++++ RECORDS SUPPLIED ++++

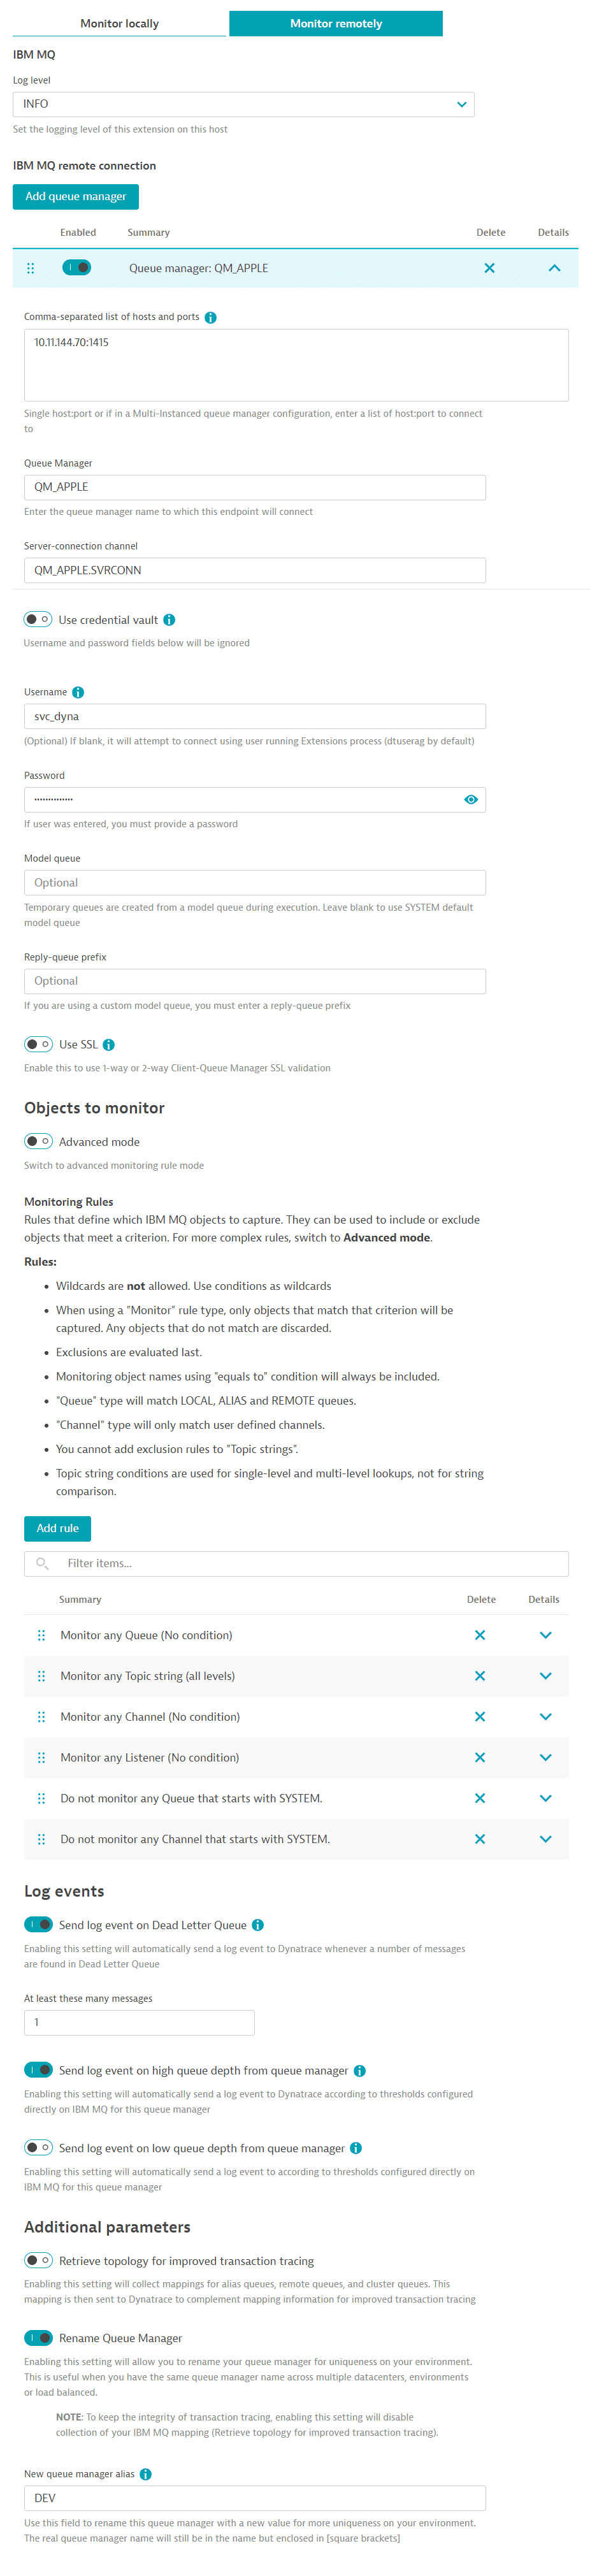Enable the Use credential vault toggle
This screenshot has width=590, height=2576.
[38, 619]
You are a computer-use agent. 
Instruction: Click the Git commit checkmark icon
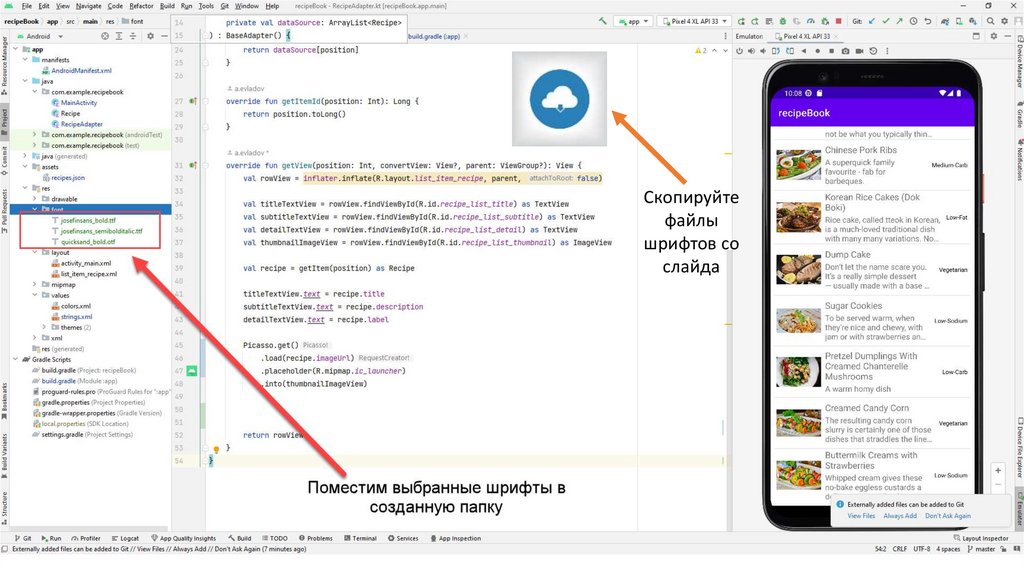[x=886, y=21]
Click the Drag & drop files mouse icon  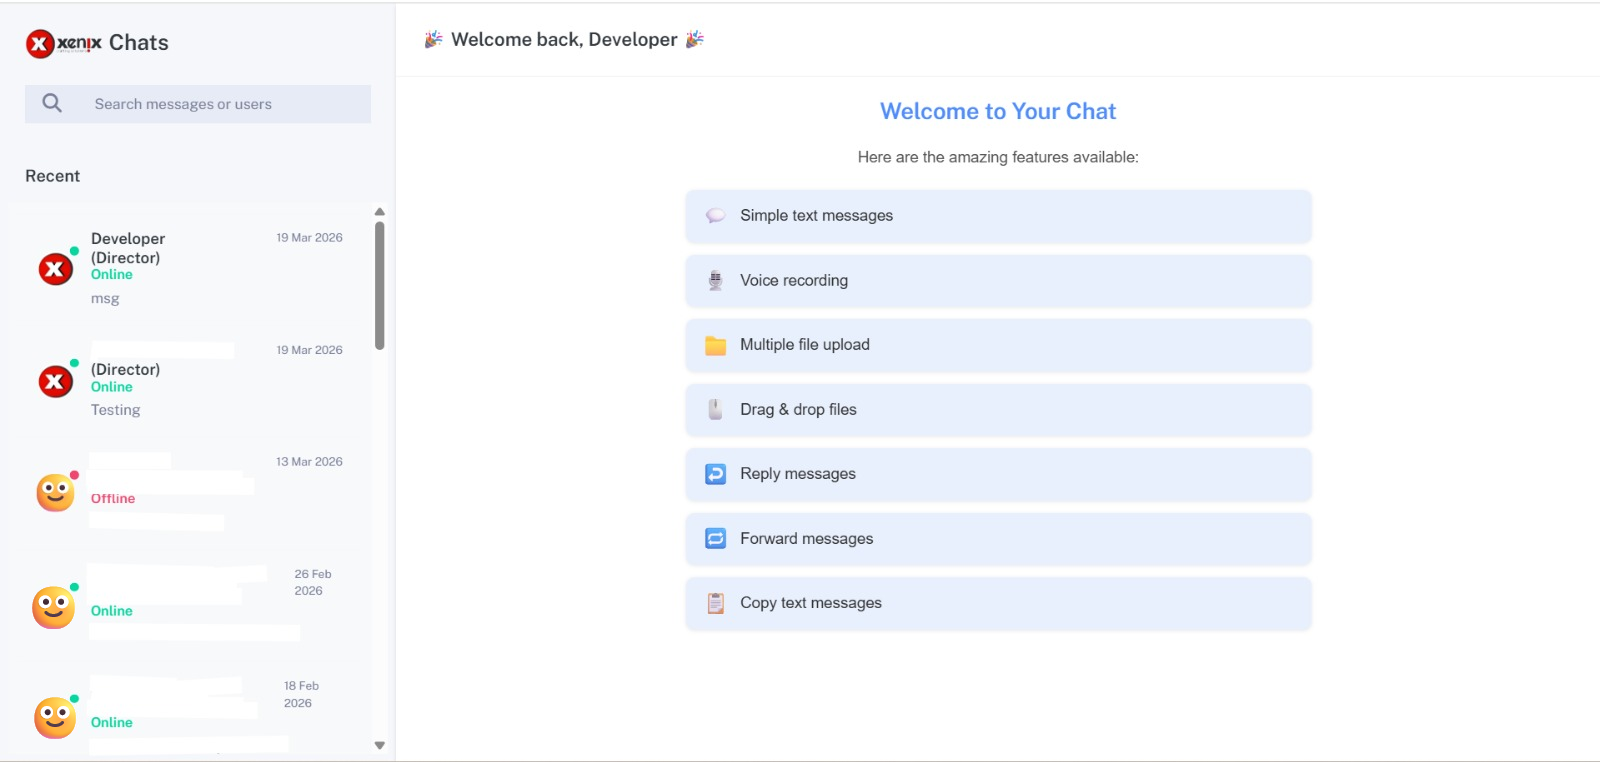pos(715,410)
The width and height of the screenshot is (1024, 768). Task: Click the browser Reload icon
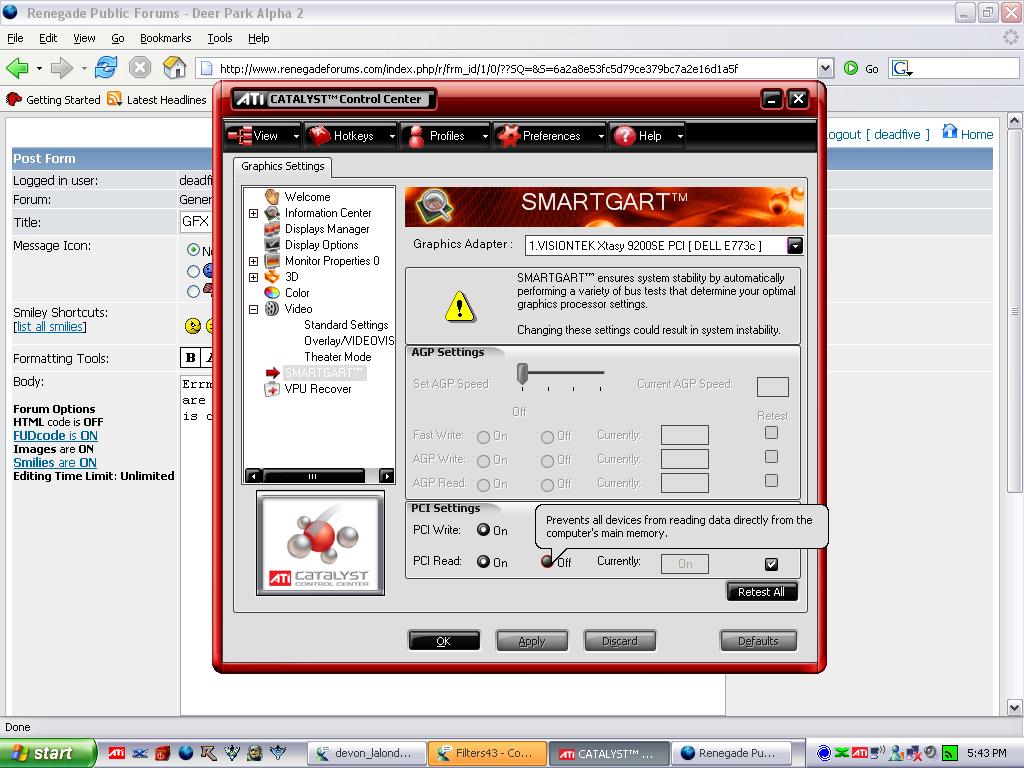(x=106, y=68)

++++

## WORK REQUIRED:
Please retype exactly the lines from the one containing "The width and" through the last line of the records, both included, leaving out every picture.

## REPLY TO THE TASK:
The width and height of the screenshot is (1024, 768). Task: Click the browser Reload icon
(x=106, y=68)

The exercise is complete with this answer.